Uzoji nodded. “Some rules, then,” he said, simply. “No guests in the helm – no guests unless the helm’s locked up or manned. No guests in the engine room. Better if they don’t stay overnight, if you can avoid it. What else?” He glanced at Chibugo, who shrugged, and then to Niccolette.

Niccolette nibbled on her fritter again, and turned to Aremu. “What do you think?” She asked.

Aremu was on his third fritter already, and considering a second cup of kofi. He held, surprised, and looked at Niccolette, and he knew without looking that Uzoji was doing the same. There was a smile on his friend’s face, warm and growing, and Aremu did not dare do anything to spoil it.

“I could rewire the sequence,” Aremu suggested, and he looked from Niccolette to Chibugo and to Uzoji. “That way – even if someone… did get in, again, they wouldn’t be able to start the ship.
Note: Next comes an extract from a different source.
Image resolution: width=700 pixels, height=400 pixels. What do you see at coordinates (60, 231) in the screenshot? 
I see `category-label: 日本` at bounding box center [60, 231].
Just – which order the levers need to be pulled in, which levers even. It’ll take some time, but we have the schematics. It shouldn’t be too difficult.”

“Excellent,” Uzoji wasn’t doing any better at hiding his grin. He drank another sip of his kofi, and sat back.

The sunlight had risen further, and it spilled in through the kitchen’s tiny window now, bathing the four of them in its warm glow. Even Chibugo straightened up a little at the brush of it, and sighed, and took a fritter for himself. As one, they waited, and they rested, and they simply were. Aremu smiled to see it, and he did not take himself away, did not look for the stars above or the distant desert below, but felt – in that moment – that he had all he needed, there before him. Sitting there in the growing glowing light, he could not feel any lack; sitting there, he could feel at home.